Caroline (Q'orianka Kilcher) finds herself serving time in a facility for troubled, criminal girls when her boyfriend lumped her in it during a robbery. It is there she meets DJ (Cuba Gooding Jr.) who is in charge of the facility and hopes that all girls who enter it leave better people through the training and respect schemes he has implemented, although he knows some of the girls are simply trouble and will drag others down. It is whilst inside that Caroline observes those girls who have earned the change to train as volunteer fire-fighters. But with rivalries and upsets the question is what is Caroline going to do.

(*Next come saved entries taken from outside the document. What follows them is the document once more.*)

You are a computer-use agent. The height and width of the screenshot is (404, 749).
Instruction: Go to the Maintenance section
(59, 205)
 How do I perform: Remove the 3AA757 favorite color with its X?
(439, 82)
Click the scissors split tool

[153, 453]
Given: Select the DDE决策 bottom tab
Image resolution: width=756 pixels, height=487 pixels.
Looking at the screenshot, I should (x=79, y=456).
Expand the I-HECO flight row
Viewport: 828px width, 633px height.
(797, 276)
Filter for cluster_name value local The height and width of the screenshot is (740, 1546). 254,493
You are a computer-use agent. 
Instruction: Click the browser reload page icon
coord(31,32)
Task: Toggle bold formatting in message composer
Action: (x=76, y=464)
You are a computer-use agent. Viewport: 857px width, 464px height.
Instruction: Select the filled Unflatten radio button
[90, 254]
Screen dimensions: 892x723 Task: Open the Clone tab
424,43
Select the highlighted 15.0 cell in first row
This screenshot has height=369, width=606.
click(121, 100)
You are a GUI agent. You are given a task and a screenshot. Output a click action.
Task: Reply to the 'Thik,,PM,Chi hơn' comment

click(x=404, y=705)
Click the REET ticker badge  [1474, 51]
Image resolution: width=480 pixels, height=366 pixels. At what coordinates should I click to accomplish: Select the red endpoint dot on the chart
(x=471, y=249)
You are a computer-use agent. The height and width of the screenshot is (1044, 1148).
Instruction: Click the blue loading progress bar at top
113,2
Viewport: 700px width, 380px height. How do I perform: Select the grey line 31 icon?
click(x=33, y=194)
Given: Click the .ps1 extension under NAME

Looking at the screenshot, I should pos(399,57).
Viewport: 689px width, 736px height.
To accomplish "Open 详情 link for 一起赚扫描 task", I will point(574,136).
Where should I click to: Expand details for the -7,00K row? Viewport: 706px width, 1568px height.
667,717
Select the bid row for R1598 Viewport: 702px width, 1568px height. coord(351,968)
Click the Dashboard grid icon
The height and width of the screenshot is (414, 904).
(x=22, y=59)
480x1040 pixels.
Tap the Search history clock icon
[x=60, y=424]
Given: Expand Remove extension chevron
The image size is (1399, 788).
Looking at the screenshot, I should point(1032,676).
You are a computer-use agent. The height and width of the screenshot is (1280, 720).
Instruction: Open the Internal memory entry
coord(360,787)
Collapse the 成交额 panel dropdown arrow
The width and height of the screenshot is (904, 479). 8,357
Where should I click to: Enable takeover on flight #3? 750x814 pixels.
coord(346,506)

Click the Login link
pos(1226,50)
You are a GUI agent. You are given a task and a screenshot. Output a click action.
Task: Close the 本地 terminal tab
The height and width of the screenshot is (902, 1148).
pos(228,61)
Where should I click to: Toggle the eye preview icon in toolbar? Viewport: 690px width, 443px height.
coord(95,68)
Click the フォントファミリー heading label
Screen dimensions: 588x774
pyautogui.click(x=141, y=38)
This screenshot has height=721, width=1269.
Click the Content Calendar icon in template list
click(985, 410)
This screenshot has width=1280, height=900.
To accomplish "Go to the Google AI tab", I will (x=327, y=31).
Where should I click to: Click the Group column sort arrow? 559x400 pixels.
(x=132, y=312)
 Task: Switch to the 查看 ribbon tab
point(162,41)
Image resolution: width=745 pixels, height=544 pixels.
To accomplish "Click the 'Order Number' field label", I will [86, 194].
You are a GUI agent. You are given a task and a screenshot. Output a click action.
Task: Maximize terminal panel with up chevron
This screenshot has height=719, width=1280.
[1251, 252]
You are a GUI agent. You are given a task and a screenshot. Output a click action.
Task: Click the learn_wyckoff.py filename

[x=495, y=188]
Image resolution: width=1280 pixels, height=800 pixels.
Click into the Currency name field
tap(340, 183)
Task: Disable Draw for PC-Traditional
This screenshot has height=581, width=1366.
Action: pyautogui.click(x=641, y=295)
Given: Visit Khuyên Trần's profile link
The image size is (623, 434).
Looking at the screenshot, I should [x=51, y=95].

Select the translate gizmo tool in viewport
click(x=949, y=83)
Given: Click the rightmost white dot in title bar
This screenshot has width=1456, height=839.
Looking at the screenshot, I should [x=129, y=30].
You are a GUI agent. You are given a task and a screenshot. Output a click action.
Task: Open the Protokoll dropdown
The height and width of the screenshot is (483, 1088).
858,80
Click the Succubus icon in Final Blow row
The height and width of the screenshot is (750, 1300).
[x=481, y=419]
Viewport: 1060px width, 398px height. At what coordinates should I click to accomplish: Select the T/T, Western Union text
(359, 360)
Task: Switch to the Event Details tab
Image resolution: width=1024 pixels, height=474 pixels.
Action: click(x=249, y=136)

That synopsis doesn't do "Firelight" the service it deserves as this is a movie with many layers. As such we have the obvious side of the movie which sees Caroline getting herself torn as a gang leader inside offers to help her sneak letters to her boyfriend but knows she needs to do things right. But then we also get Terry who made a mistake 3 years earlier and has tried hard to make amends inside and has become leader of Crew 9 but of course there is a question of whether she will get parole. And then on top of that we have DJ who invests so much of himself to help the girls succeed and so every set back they suffer is like a punch to the gut for himself as well.
I could go because "Firelight" is basically a prison movie with prison movie cliches yet it is all strung together with character depth and relationships which makes it a lot more engaging. Now of course I need to mention that "Firelight" is a TV movie and such we are talking a movie where good things happen to those who reform and there is a lot of bonding sentiment. It is this side of the movie, the feel good, inspirational side which will either move you or end up making it too cheesy.
What this all boils down to is that "Firelight" is one of those moving, made for TV movies which will either do as it intends and moves you through the way people's lives are changed or will simply end up coming across as cheesily sentimental.